The voice is strong and assured, and the eyes are focused on a spot in the distance - remembering.
As the trickle of childhood memories becomes a flood, Irene sits up a litle straighter from her slumped position in the bed. Her eyes begin to sparkle, recalling precious moments and loved ones long gone. When it comes, from time to time, the smile that lights up her face is warm and genuine. In that moment, it’s all there is. Everything else, including the cancer, is forgotten, at least for a little while.
Sitting across from her, quietly listening, it’s a reminder to Faith Douglas why she feels so privileged to do this job.
“The brain is an amazing thing,” says Faith.
“Even when the body is on its way out, the brain can be as sharp as anything. If anything, it seems to get brighter and sharper at the end. This lady knew she didn’t have long, but she was so positive, about the life she’d lived, about having her chance to say goodbye. It’s an amazing feeling to unlock somebody’s life, to take them through their best stories and wonderful memories, most likely for the last time. It’s an honour.”
Faith is a volunteer for Sheffield’s St Luke’s Hospice, where she works with the hospice’s Oral History team. In the past five years, the team has helped hundreds of St Luke’s patients to produce their own life histories; capturing their voices and memories and offering them the time to reflect, record their identity and make a record for their family.
It’s an amazing feeling, to take someone through their whole life.Faith Douglas
“It’s really precious,” says Faith, aged 58.
“So often, when you lose somebody, you have photos and memories, but an oral history leaves their messages and stories in their own words. Sometimes it is an emotional process, for me too, but there’s nothing wrong with showing emotion to someone who is sharing such an intimate moment with you.”
Faith, a former bank manager, began volunteering back in January after hearing about the Oral History project.
“I liked the idea of helping people to tell their stories, of enchancing their lives in a real way, of leaving their families with something so personal,” she says.
“I remember there was a really stringent interview process, which surprised me at the time, but I understand now they need to know you’re the right kind of person.”
Faith has helped four people to compile oral histories so far, interviewing each one up to eight times for a couple of hours per session.
“My job is to be a good listener,” she says simply.
“I take each person through their whole lives - from their childhoods, recalling first best friends and teachers, all the way up to their grandchildren - and once the ball is rolling, I just let them talk. Sometimes it’s sad, but often it’s joyous. I’ve seen people’s eyes light up as they remember things they haven’t thought about in years. It’s a wonderful distraction from where they are now.
“Some people think it must be depressing, to chat with people who are almost at the end of their lives and looking backwards, but I nearly always leave a session feeling uplifted and elated. I’m finding out things about life and history that might have otherwise stayed buried and playing a key role in passing that forward to loved ones. I lost my own mum earlier this year, and I just wish I had done something like this with her, it would have been such a comfort.

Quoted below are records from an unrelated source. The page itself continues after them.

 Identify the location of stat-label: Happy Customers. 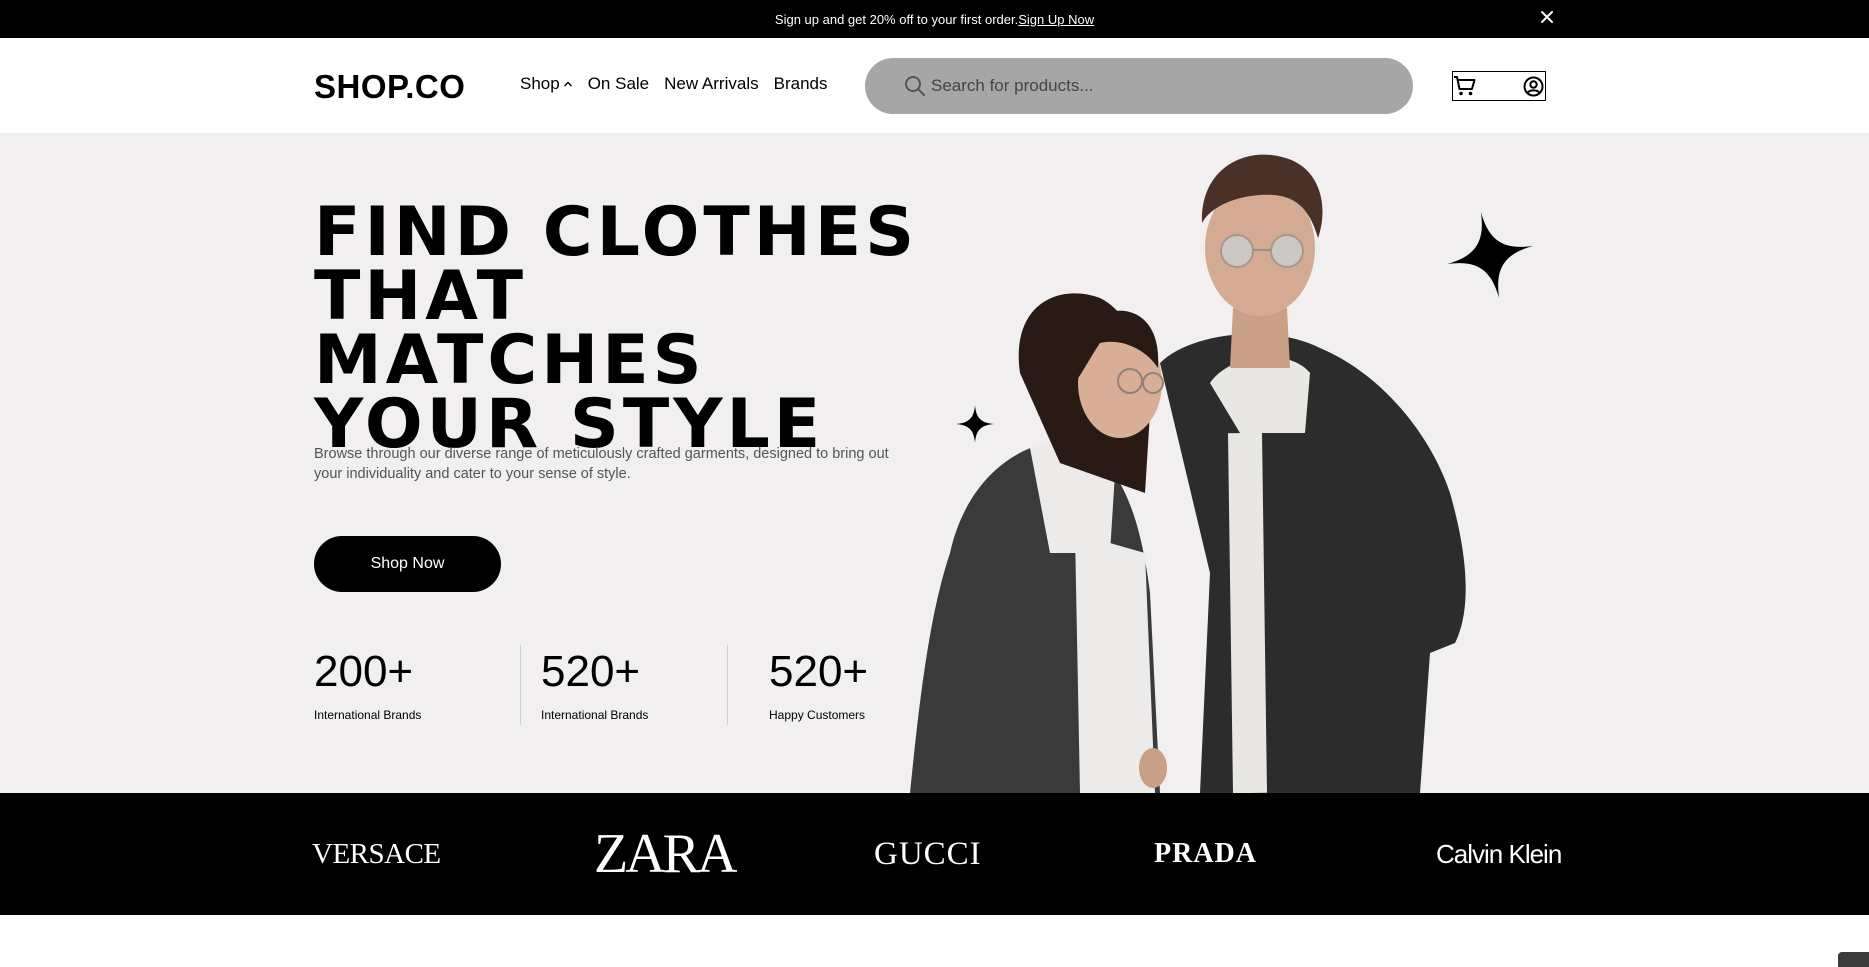
(818, 715). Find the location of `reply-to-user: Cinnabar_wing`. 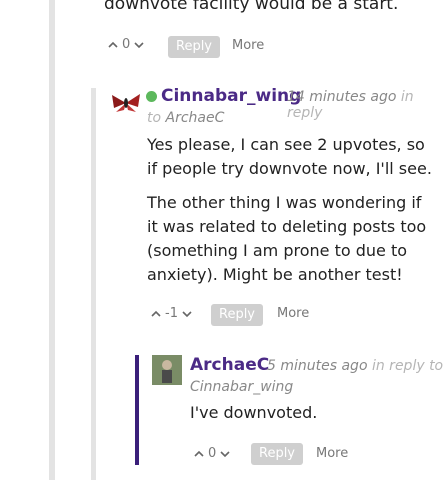

reply-to-user: Cinnabar_wing is located at coordinates (242, 387).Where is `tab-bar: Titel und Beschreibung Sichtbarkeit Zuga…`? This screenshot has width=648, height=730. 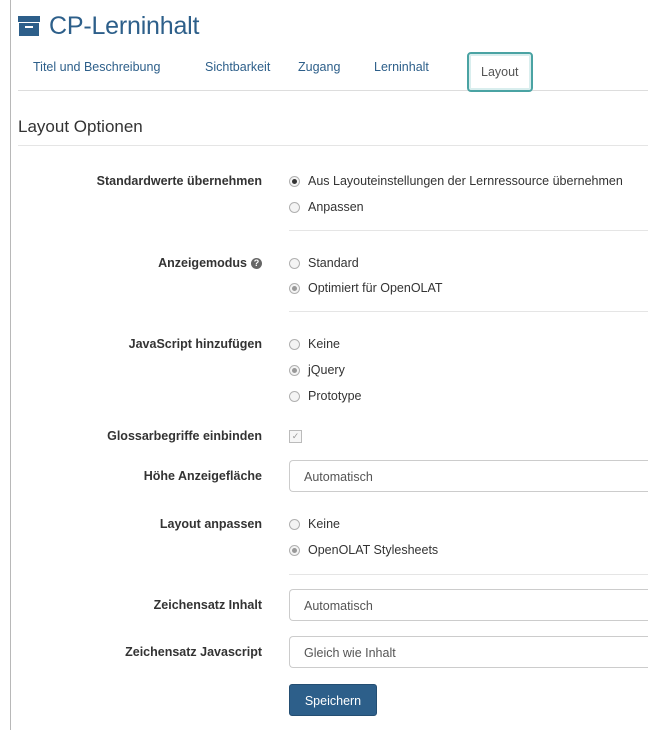
tab-bar: Titel und Beschreibung Sichtbarkeit Zuga… is located at coordinates (333, 72).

“When the person eventually passes, I usually get a call from their relatives to let me know, and one lady’s family even asked me to speak at the funeral, given my familiarity with her life story. It’s really special.”
The hospice currently had three voice recorders and is fundraising to procure more. After each interview, the recorders are returned to service user coordinator Clare Williams, who has been running the Oral History project since it began. Clare does the final edit and adjusts the levels before creating a disc, for the patient to listen back to, before it is passed on to their family.
Clare adds: “Interestingly most patients don’t talk about their illnesses during the recording. They focus on who they were before, on the things they achieved, their families, favourite holidays. Some people talk about their favourite music or read a poem they love. Others leave messages behind for their children or grandchildren; it’s an entirely personal experience.
“It’s also, largely, an uplifting experience. There are sad times, of course, but then life is a mixture and an authentic life story is the good, the bad, and everything in between.
A CALL TO ACTION
Faith Douglas is no stranger to charity work.
She dabbles in all types of fundraisers and has raised cash for countless organisations - sleeping outside in support of the homeless, taking part in sponsored team-building events for Neurocare and hosting a ball for St Luke’s.
“I get annoyed by people who say they don’t have time or money to support local charities,” she says.
“It’s not always about the money, or putting in hours and hours. Give one hour a week, or one morning a month.
“If everybody in the city just did one little bit, think how much better off we’d all be.
“We need people to take a step - and stop making excuses.”
“That is, after all, what makes it a well lived life.”